*EXERCISE*
Your copy should hold every record verbatim and none of the pictures.

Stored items
○ ○ ○
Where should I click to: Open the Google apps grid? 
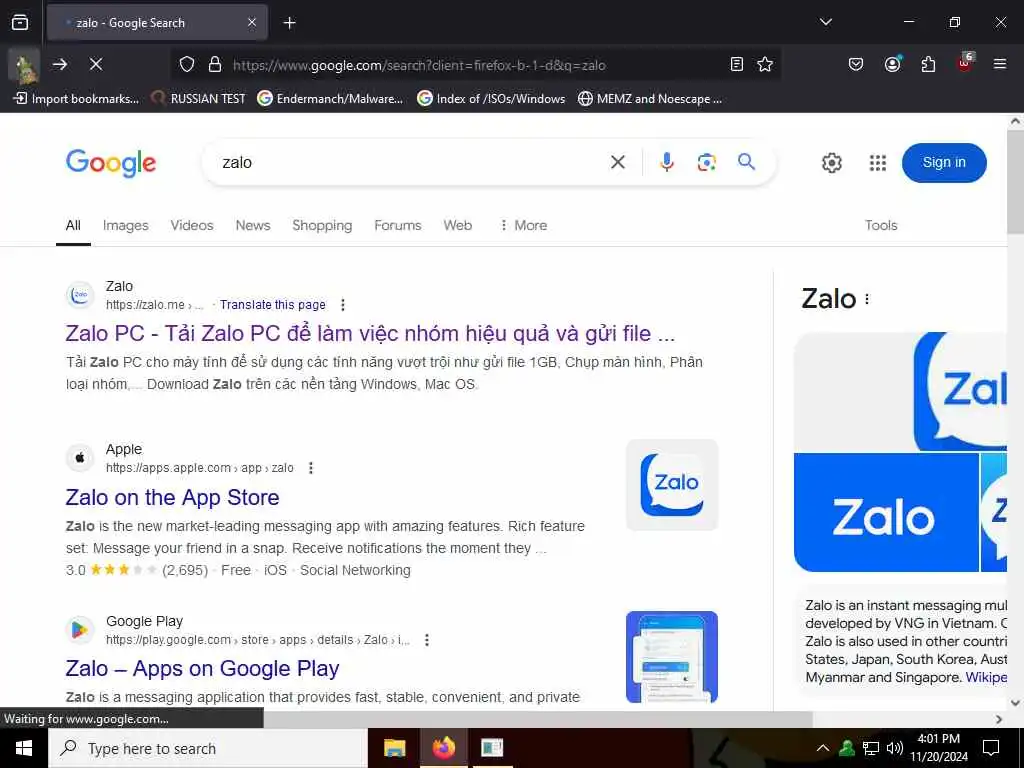point(878,163)
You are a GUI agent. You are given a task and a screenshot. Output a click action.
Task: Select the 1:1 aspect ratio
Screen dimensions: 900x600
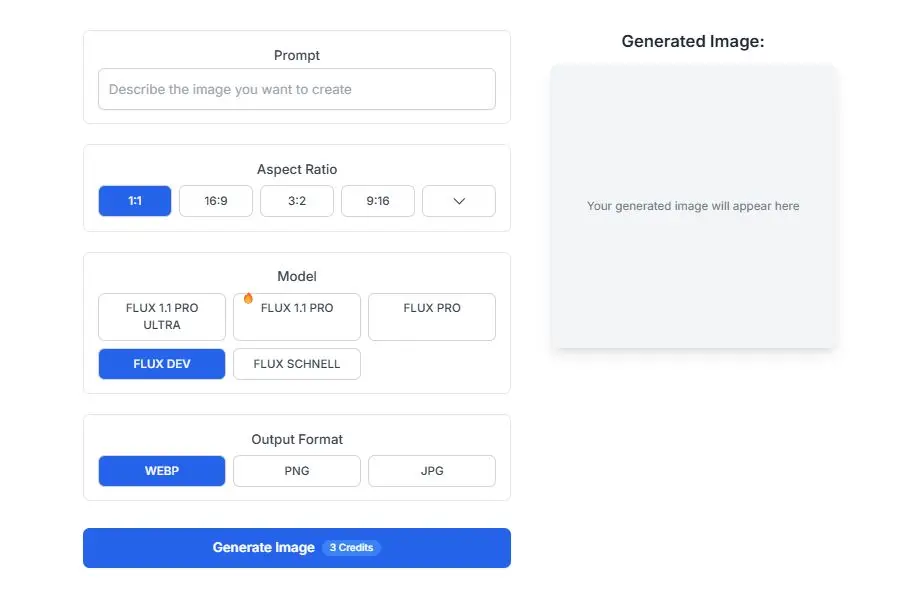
○ ○ ○
*ANSWER BELOW*
Where should I click to: Open the Google apps grid? 
point(878,163)
You are a GUI agent. You are given a task and a screenshot. Output a click action.
Task: Select the 1:1 aspect ratio
Screen dimensions: 900x600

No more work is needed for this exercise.